Ce n’est pas que ces dernières soient particulièrement séduisantes, mais parce que le réformisme, en tant que pratique politique, exprime le manque de confiance de la classe travailleuse en ses propres capacités à s’organiser et à lutter politiquement pour la transformation définitive de la société. Quoi de plus normal pour les membres d’une classe exploitée, aliénée et humiliée quotidiennement sous le capitalisme ! C’est ce qui permet aux politiciens réformistes et aux directions syndicales de trahir tout en gardant la crédibilité nécessaire pour pouvoir trahir à nouveau.

Seule l’expérience du mouvement, de la lutte collective, de ses discussions tactiques et stratégiques, peut permettre à des sections significatives de notre classe de dépasser sa condition de victime du capitalisme pour se voir comme son bourreau – dépassant par le même processus les directions réformistes.

La lutte des révolutionnaires doit donc favoriser, au quotidien, le mouvement comme école de la révolution pour le plus grand nombre. Cela veut dire construire le mouvement pour le faire gagner par en bas, et y défendre les intérêts de la classe travailleuse dans son ensemble. C’est dans ce cadre que la lutte contre le réformisme a lieu : comme le réformisme a un pied sur le terrain et dans la conscience de la majorité de notre classe, c’est une lutte aux côtés des réformistes sincères sans cacher nos différences, en essayant de démontrer par la pratique et au plus grand nombre la supériorité des stratégies révolutionnaires, sur les quartier et sur les lieux de travail. C’est le penchant pratique de la simple et nécessaire dénonciation des trahisons des directions réformistes.
::::::::
CONSIGNE 1:
Recopiez à l'identique toutes les lignes de données ci-dessous, en omettant les images.

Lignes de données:
::::::::
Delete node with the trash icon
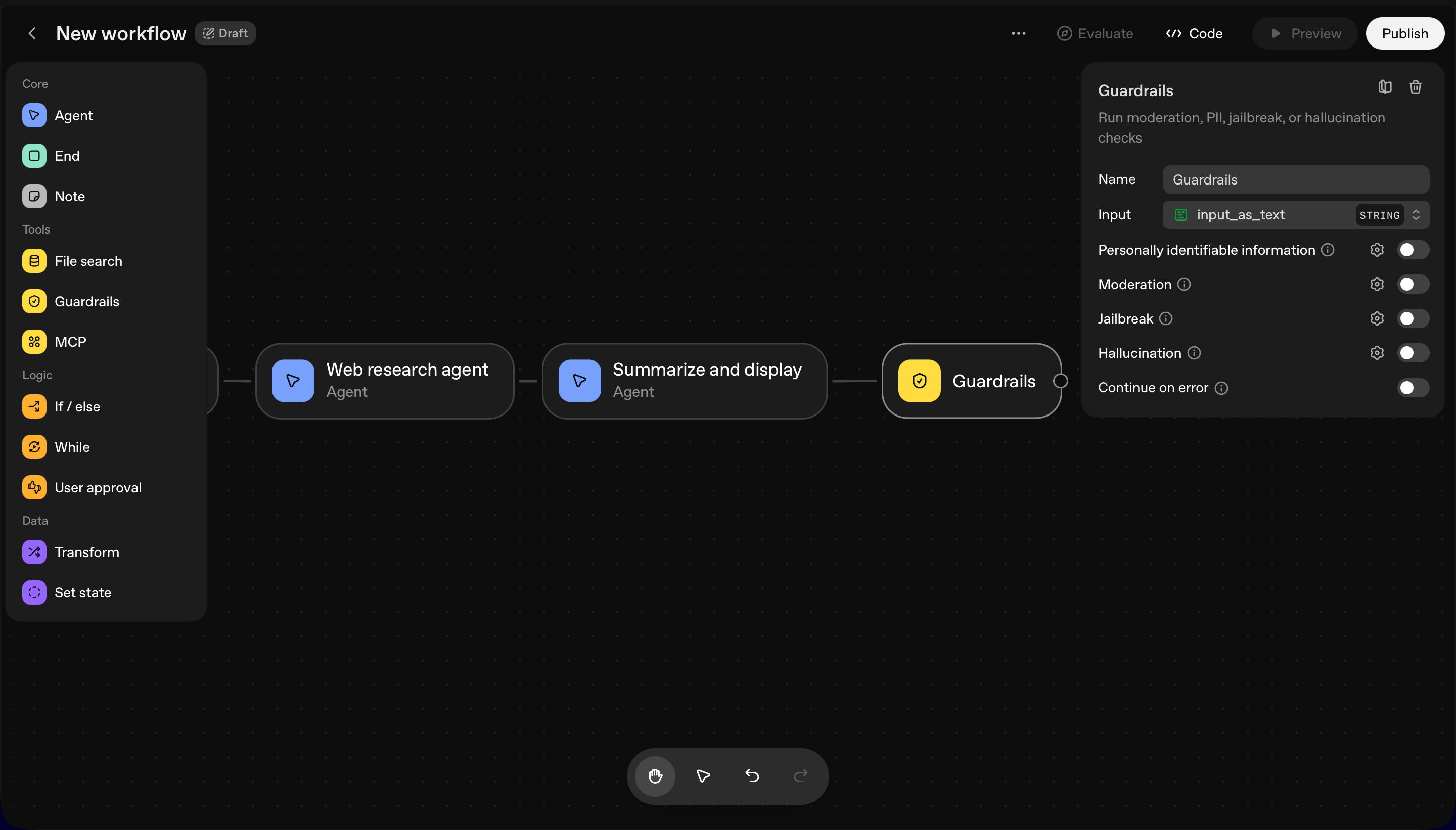Viewport: 1456px width, 830px height. point(1415,87)
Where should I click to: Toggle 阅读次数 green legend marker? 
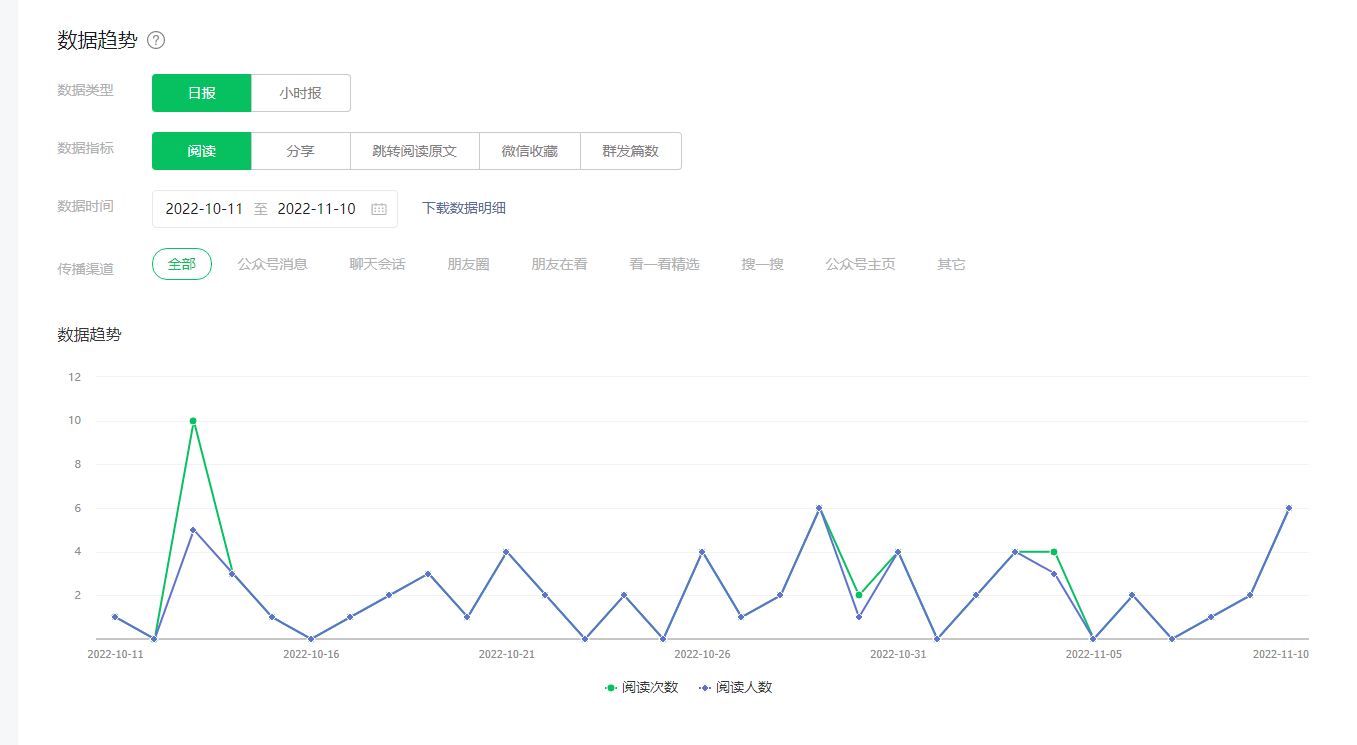611,688
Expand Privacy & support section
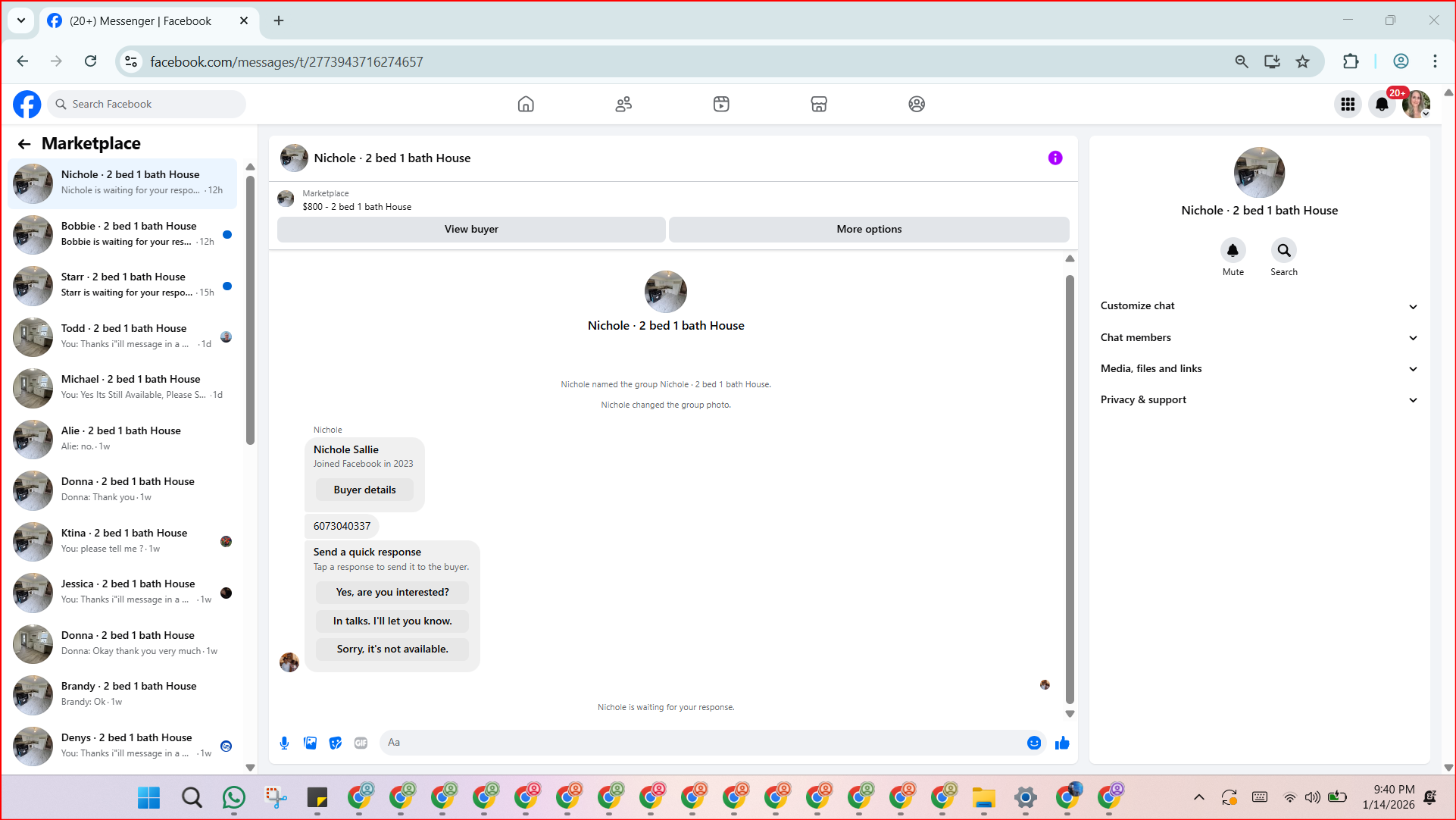 coord(1258,399)
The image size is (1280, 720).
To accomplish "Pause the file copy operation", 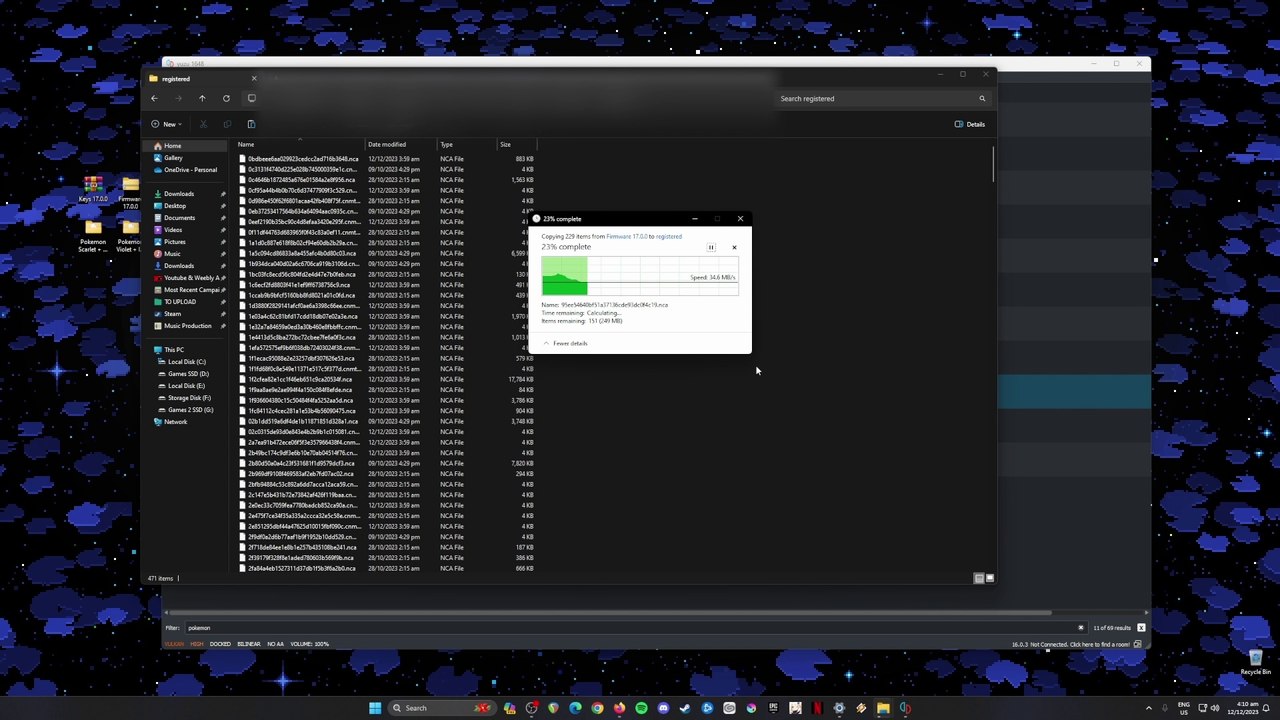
::::::::
CONSIGNE 2:
Dans l'extrait sur le réformisme, relevez tous les qualificatifs appliqués à la classe dans la phrase qui commence par « Quoi de plus normal ».

RÉPONSE ATTENDUE 1:
Delete node with the trash icon
Viewport: 1456px width, 830px height. point(1415,87)
Where should I click to: Toggle 阅读次数 green legend marker? 
611,688
Expand Privacy & support section
 coord(1258,399)
The image size is (1280, 720).
To accomplish "Pause the file copy operation", 

RÉPONSE ATTENDUE 2:
exploitée, aliénée, humiliée